### What the exercise asks
Would you retype, word for word, the line with "Where should I" and each line after it to the end of the entries below, leaving the pictures out?

### Records to process
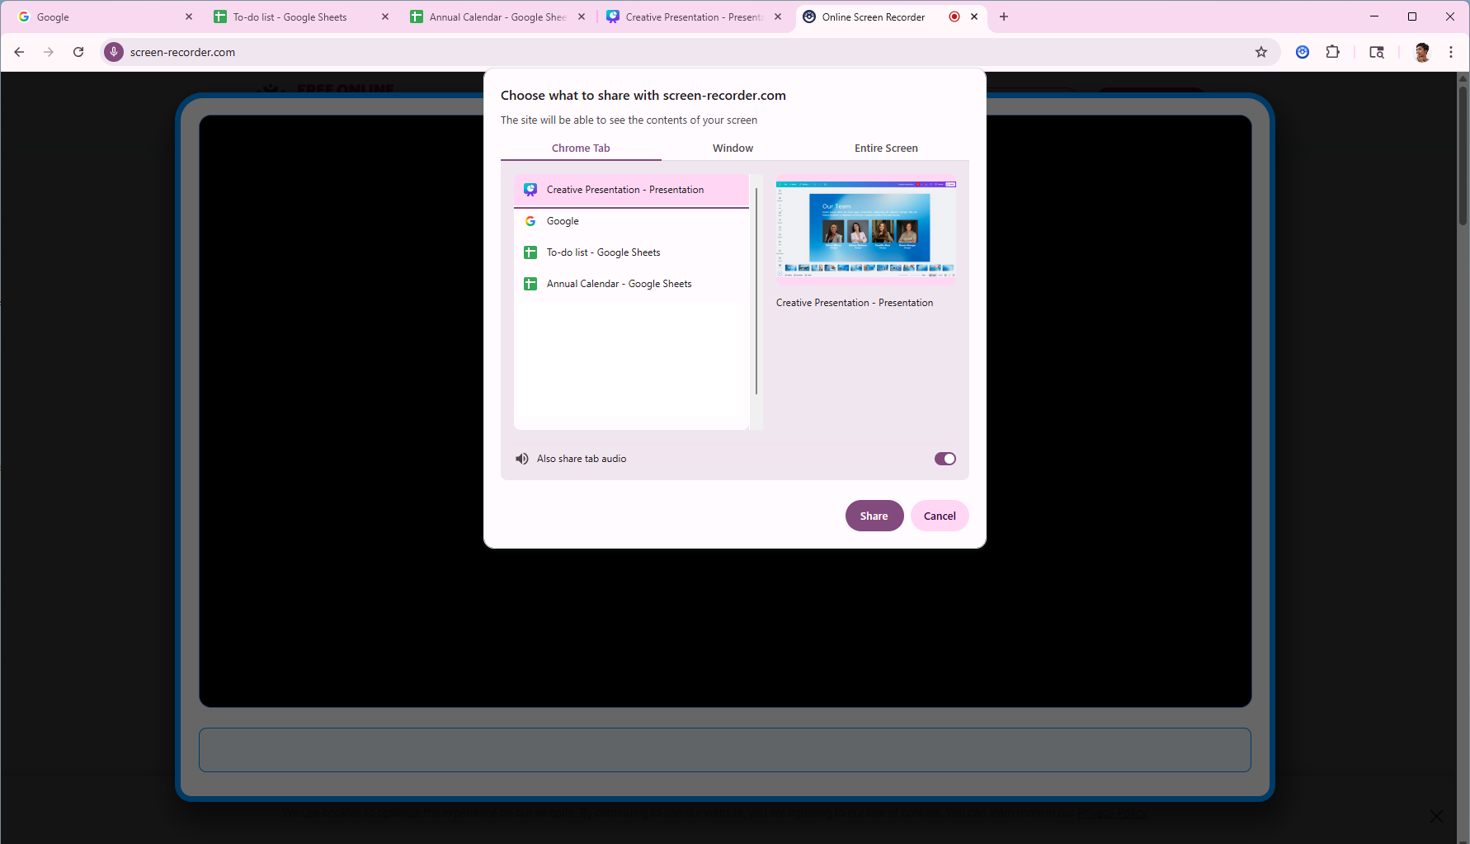Click the microphone icon in address bar

coord(114,52)
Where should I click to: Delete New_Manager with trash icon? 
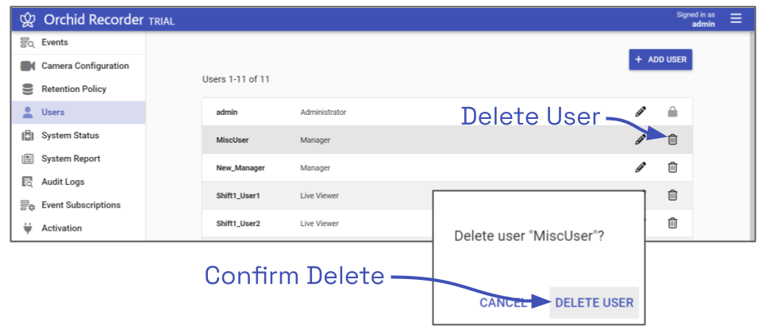pos(672,167)
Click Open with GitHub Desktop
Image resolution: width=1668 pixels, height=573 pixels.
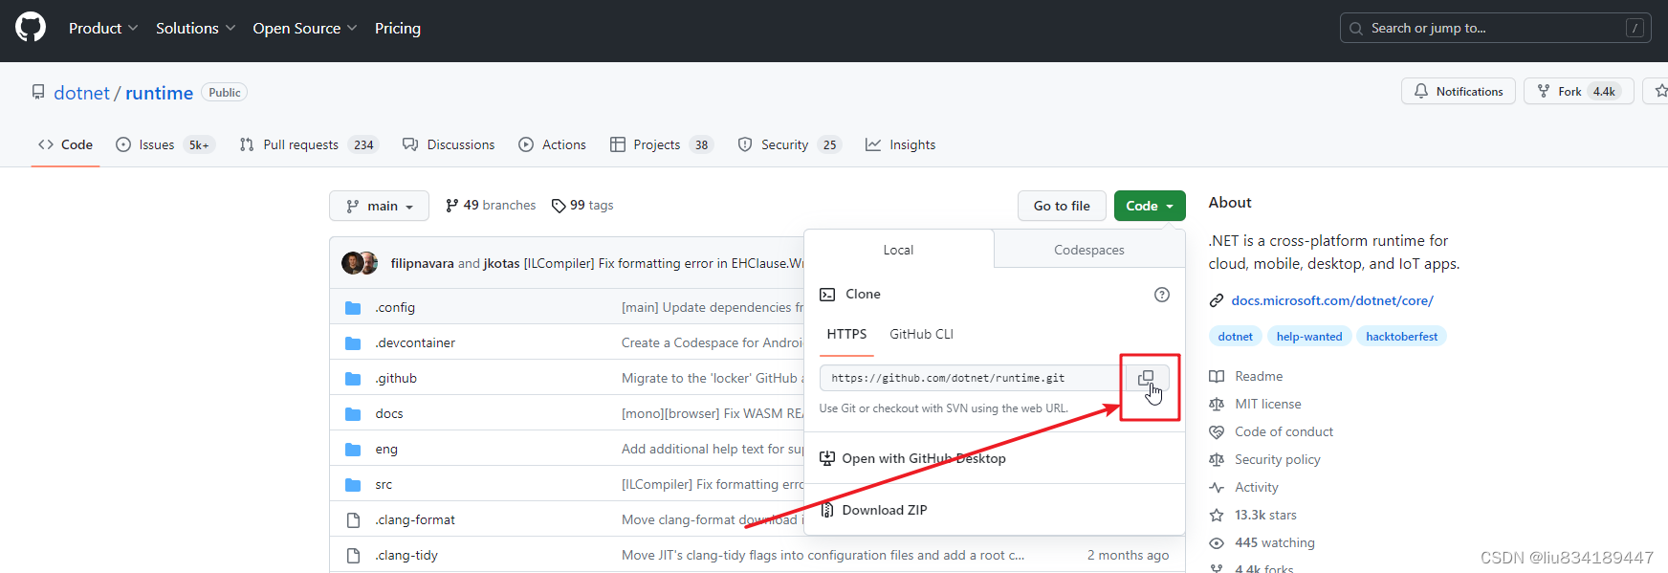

### Response to the exercise
Where should I click to: Delete New_Manager with trash icon? 
pos(672,167)
Click Open with GitHub Desktop
Image resolution: width=1668 pixels, height=573 pixels.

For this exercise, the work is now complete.